Solide face à la concurrence
Les années 60 et 70 sont synonymes de croissance pour la Banque Delubac & Cie, malgré une concurrence de plus en intense : les réseaux du Crédit Agricole et de la Caisse d’Epargne, pour ne citer qu’eux, se développent à toute vitesse. Qui plus est, ces banques bénéficient de privilèges — comme la distribution de prêts bonifiés — dont est privée la Banque Delubac & Cie. Mais la présence d’une clientèle fidèle et très attachée à l’établissement familial ardéchois permet à la Banque Delubac & Cie d’affronter sereinement ce contexte concurrentiel nouveau. A cette date, la réputation de la Banque est déjà faite : son expertise et sa connaissance des différents métiers de banque, la défense de valeurs humaniste, sa proximité avec la clientèle, son obsession pour la liquidité et une gestion financière raisonnable sont reconnus de tous.

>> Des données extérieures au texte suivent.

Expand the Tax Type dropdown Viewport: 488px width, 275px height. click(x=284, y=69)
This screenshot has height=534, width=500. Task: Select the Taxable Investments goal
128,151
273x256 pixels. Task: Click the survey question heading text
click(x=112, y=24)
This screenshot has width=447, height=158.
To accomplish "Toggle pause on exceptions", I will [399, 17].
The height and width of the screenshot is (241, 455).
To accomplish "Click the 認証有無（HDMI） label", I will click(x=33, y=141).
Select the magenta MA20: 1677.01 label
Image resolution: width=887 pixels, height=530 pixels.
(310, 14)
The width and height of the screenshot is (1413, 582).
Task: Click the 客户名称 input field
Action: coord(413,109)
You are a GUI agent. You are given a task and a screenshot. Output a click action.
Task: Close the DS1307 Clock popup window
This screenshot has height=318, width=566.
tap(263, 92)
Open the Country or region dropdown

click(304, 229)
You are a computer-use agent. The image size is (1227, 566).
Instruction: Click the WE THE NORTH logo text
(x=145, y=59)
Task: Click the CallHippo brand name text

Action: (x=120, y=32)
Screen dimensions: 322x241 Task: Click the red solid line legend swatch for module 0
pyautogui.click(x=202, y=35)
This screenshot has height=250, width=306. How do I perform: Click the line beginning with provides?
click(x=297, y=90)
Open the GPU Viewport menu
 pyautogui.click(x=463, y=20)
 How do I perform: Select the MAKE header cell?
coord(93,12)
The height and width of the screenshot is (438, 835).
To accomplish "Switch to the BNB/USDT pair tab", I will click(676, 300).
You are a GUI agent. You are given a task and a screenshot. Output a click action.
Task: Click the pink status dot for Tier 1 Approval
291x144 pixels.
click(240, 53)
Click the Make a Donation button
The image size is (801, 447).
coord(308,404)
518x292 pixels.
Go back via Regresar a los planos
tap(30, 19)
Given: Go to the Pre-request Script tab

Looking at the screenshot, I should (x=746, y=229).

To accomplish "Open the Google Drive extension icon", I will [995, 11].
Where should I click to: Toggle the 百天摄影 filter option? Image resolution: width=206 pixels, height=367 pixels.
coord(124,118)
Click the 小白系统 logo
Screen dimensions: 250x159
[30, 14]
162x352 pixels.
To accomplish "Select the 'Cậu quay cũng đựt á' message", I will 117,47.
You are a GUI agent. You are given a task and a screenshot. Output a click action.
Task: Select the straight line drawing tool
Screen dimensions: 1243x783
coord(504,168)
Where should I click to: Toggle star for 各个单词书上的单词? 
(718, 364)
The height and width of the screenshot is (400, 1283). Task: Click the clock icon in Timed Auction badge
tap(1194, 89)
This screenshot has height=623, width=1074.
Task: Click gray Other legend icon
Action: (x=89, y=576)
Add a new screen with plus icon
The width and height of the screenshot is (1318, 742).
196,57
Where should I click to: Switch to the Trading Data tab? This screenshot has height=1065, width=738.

Une société en commandite simple
Certains y verront un simple hasard, d’autres un signe riche de sens : Maurice Delubac s’éteint en 1976, âgé de 83 ans, dix jours seulement après le changement de forme juridique de l’établissement. La Banque Delubac & Cie adopte le statut de société en commandite simple, qui rend possible une gestion plus souple et plus moderne. C’est d’ailleurs à partir de cette date que l’établissement acquiert son nom actuel. Madame Josette Samuel-Delubac, fille de Maurice Delubac, devient l’unique associé-gérant de la société. Son époux, Jean Samuel, conserve le poste de directeur général. Il est remplacé par son fils, Jean-Michel Samuel, en 1980. Les années 1980, pour le secteur bancaire, sont celles de la grande mutation. La libéralisation financière et le développement de la nouvelle mondialisation imposent de nouveaux défis. Contre vents et marées, la Banque Delubac & Cie décide de conserver son indépendance et de rester fidèle à ses valeurs originelles, refusant plusieurs offres d’achat. Une nouvelle étape sera franchie avec l’expansion géographique et fonctionnelle de la Banque Delubac & Cie à partir de la fin des années 1980 et au cours de la décennie 1990.